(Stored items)

┌──

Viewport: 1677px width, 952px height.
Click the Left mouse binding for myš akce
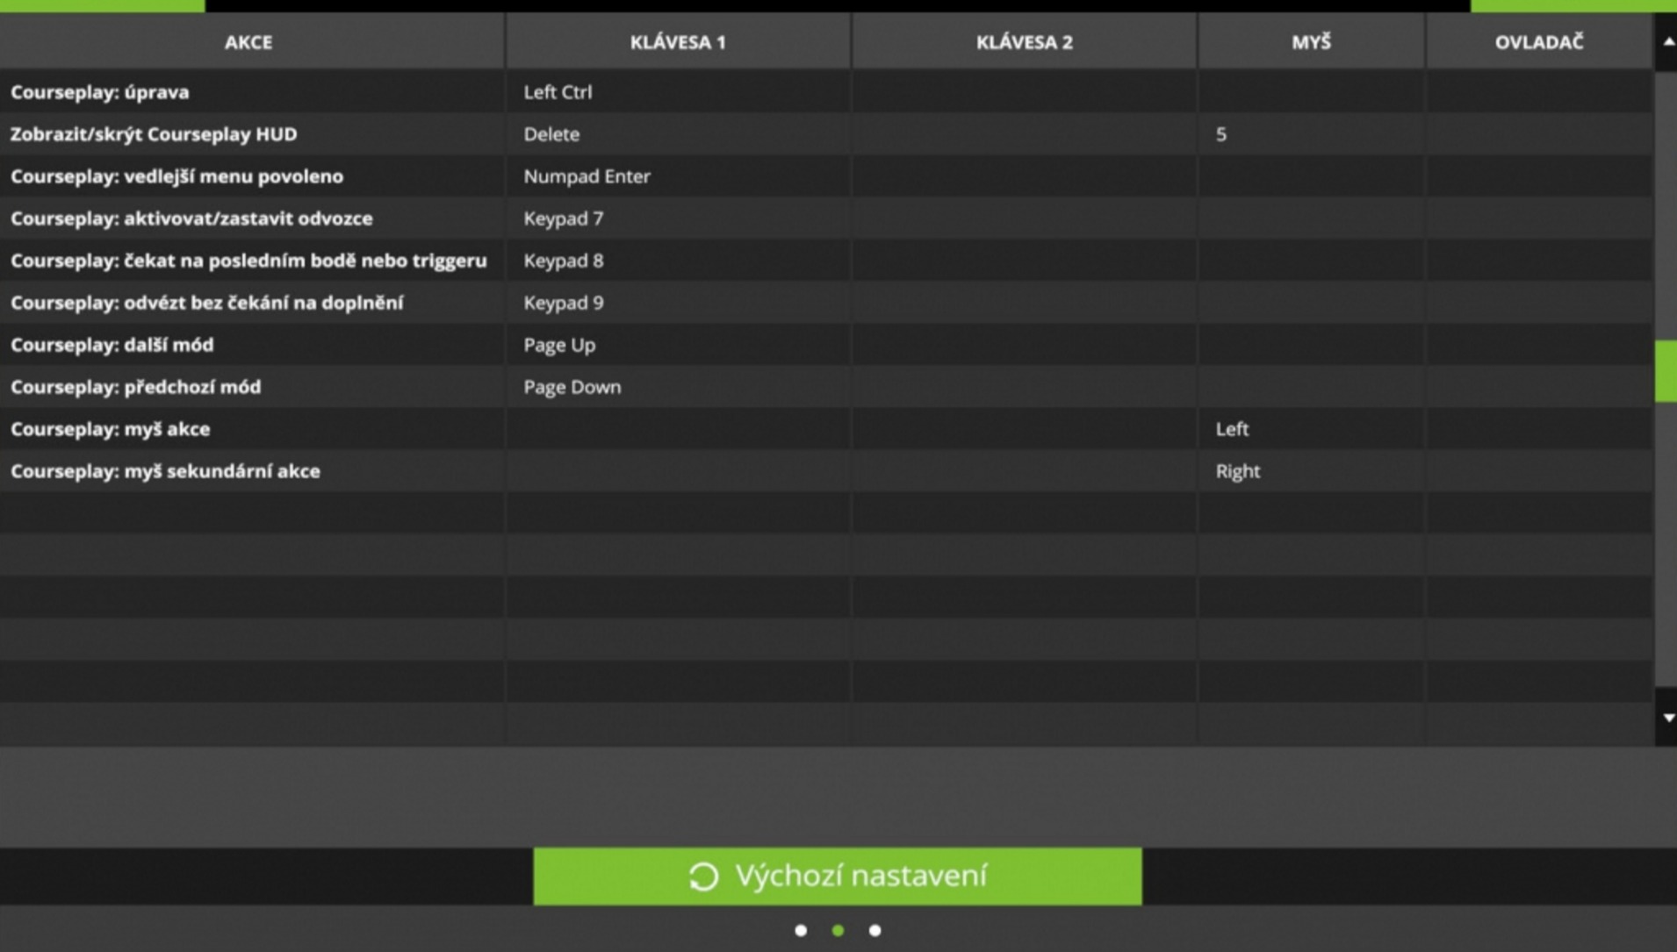point(1310,429)
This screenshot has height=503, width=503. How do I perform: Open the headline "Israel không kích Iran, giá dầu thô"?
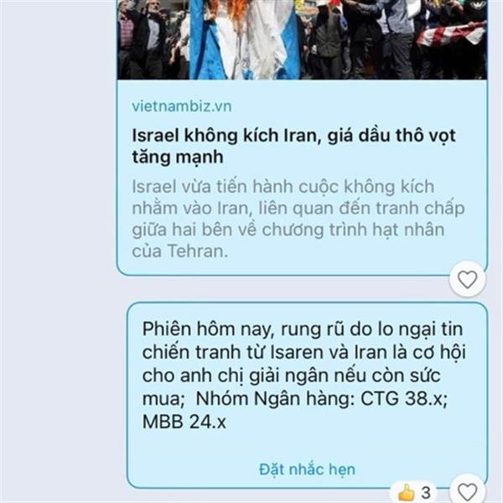pyautogui.click(x=293, y=146)
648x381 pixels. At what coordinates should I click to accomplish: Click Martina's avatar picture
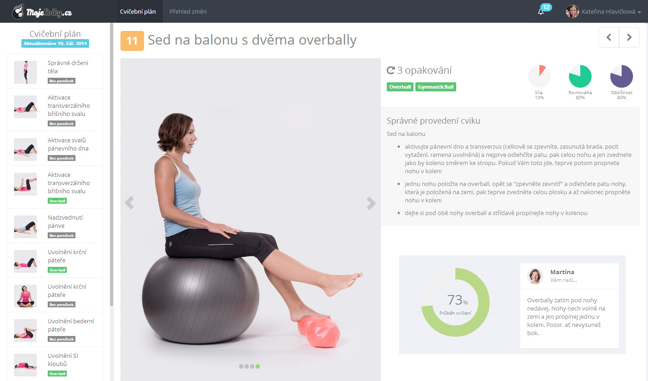[x=535, y=276]
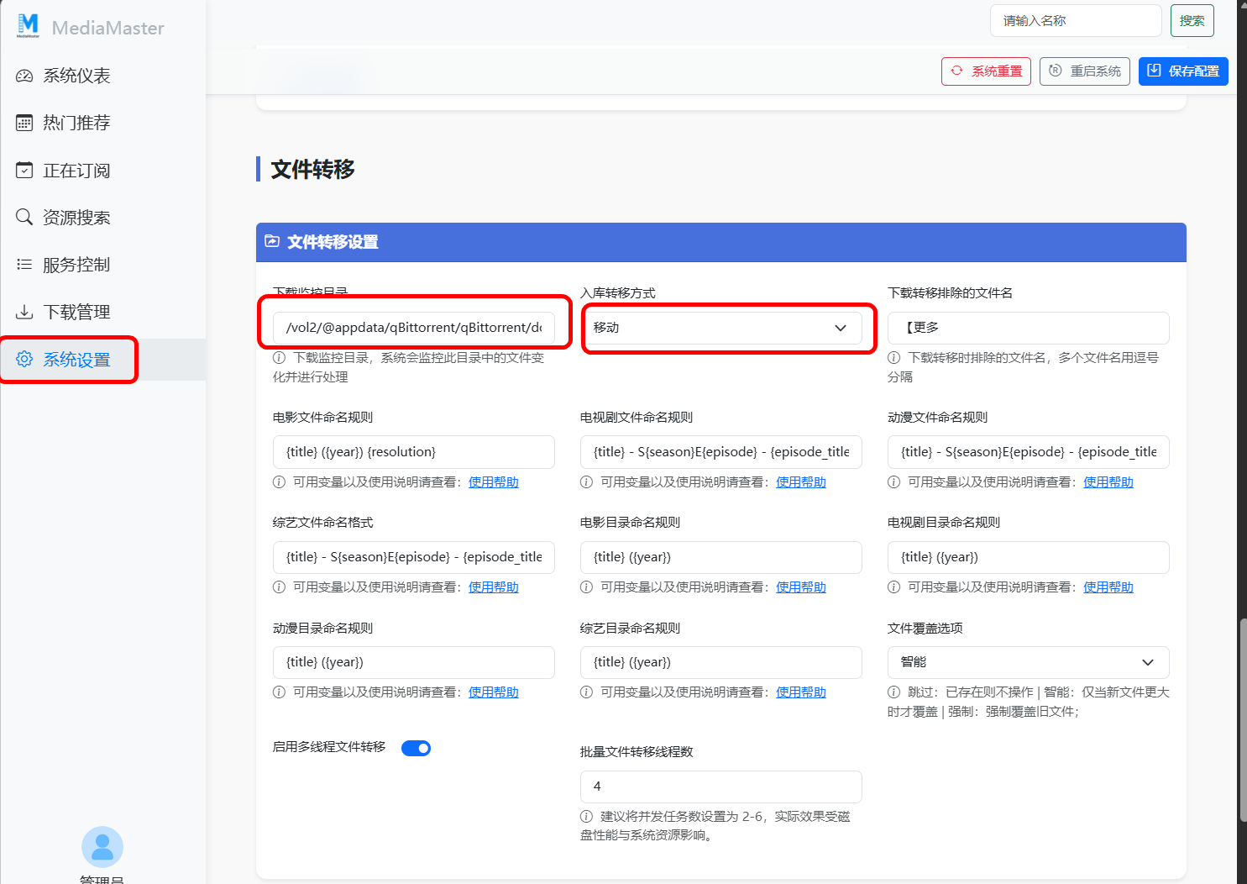Open 使用帮助 link under 电影文件命名规则

pos(493,481)
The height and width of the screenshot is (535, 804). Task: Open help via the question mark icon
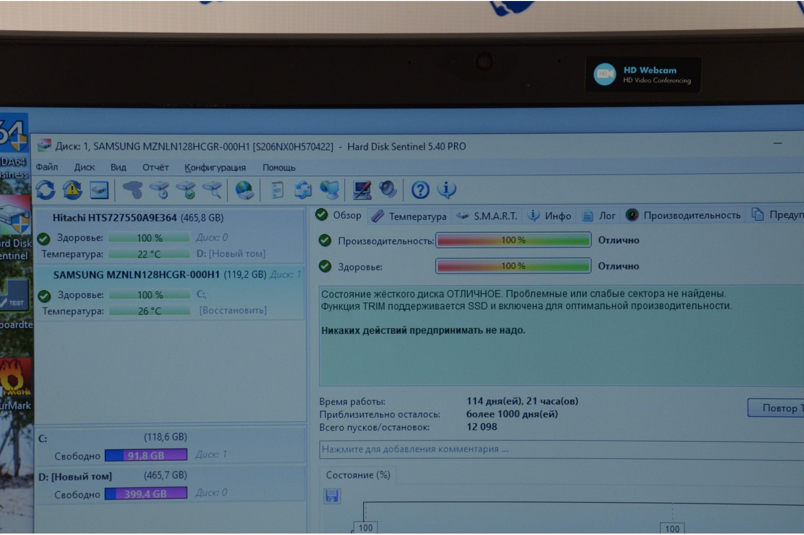[x=420, y=190]
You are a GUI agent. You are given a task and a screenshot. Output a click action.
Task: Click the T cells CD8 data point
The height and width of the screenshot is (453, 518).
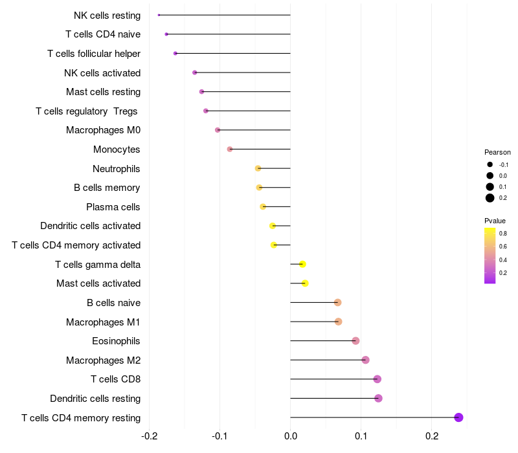(377, 379)
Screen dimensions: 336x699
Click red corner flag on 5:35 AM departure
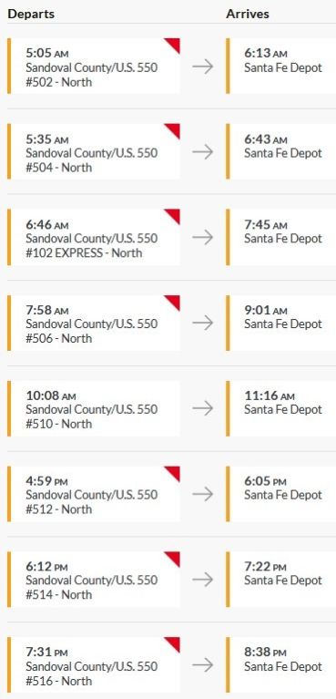pyautogui.click(x=174, y=129)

└──

### ABOUT THIS EXERCISE
Excluding pictures, print all lines above exactly.

### EXERCISE RESULT
Viewport: 1677px width, 952px height.
Click the Left mouse binding for myš akce
point(1310,429)
This screenshot has height=503, width=503. How do I perform: Open the headline "Israel không kích Iran, giá dầu thô"?
pyautogui.click(x=293, y=146)
648x381 pixels. At what coordinates should I click to accomplish: Click Martina's avatar picture
[x=535, y=276]
Open 使用帮助 link under 电影文件命名规则

pos(493,481)
The height and width of the screenshot is (535, 804). Task: Open help via the question mark icon
[x=420, y=190]
You are a GUI agent. You are given a task and a screenshot. Output a click action.
Task: Click the T cells CD8 data point
The height and width of the screenshot is (453, 518).
(377, 379)
Screen dimensions: 336x699
Click red corner flag on 5:35 AM departure
pyautogui.click(x=174, y=129)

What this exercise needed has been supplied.